Imunidade coletiva é para o 2º semestre “se der tudo certo”, alerta pesquisador

Nota técnica mostra que taxa de transmissão volta a crescer em Goiás. Respeito aos protocolos são essenciais para evitar possível segunda onda

Professor José Alexandre Felizola Diniz Filho | Foto: Ana Clara Diniz

*Por Pedro Hara e Lívia Barbosa

Em meio à discussão sobre o aumento no número de casos e óbitos em decorrência da Covid-19 em todo o Brasil, especialmente nas regiões Sul e Sudeste, com a ocorrência de uma possível “2ª onda” em muitos estados brasileiros, a Universidade Federal de Goiás (UFG) divulgou a décima nota técnica do Grupo de Modelagem da Expansão da Covid-19 em Goiás.

Segundo o pesquisador José Alexandre Felizola Diniz Filho, que coordena o Instituto Nacional de Ciência e Tecnologia (INCT), é possível observar que há um padrão de crescimento a partir de abril, tendo alcançado o pico em agosto.
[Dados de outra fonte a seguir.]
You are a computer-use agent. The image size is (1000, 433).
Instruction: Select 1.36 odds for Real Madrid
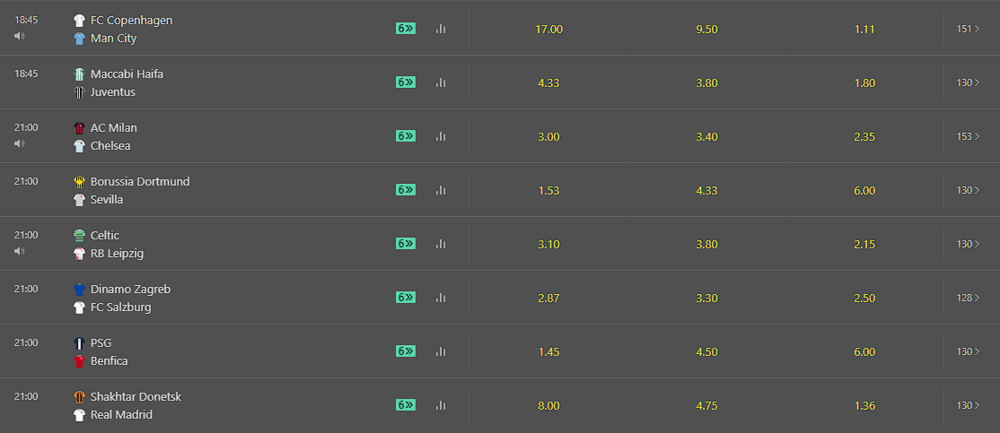[865, 406]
Após a redução gradual de novos casos foi registrado um novo aumento a partir de novembro.

“É importante ressaltar que isso não é algo de Goiás e sim do Brasil todo. No sul e no sudeste está muito acelerado”, destaca o professor. Para Felizola, grande parte da população acredita que a vacina está quase disponível, e por isso, pode ter diminuído a vigilância e cuidados básicos como uso de máscara e distanciamento.  

Ele alerta que, ao contrário disso, a tendência é que o problema se estenda por muito tempo, devido a problemas de logística, dificuldades de aquisição, etc. “Se as pessoas relaxarem a partir de agora por causa da expectativa da vacina nós vamos ter muitos problemas. A imunidade coletiva é para o 2º semestre de 2021 se der tudo certo”, prospecta.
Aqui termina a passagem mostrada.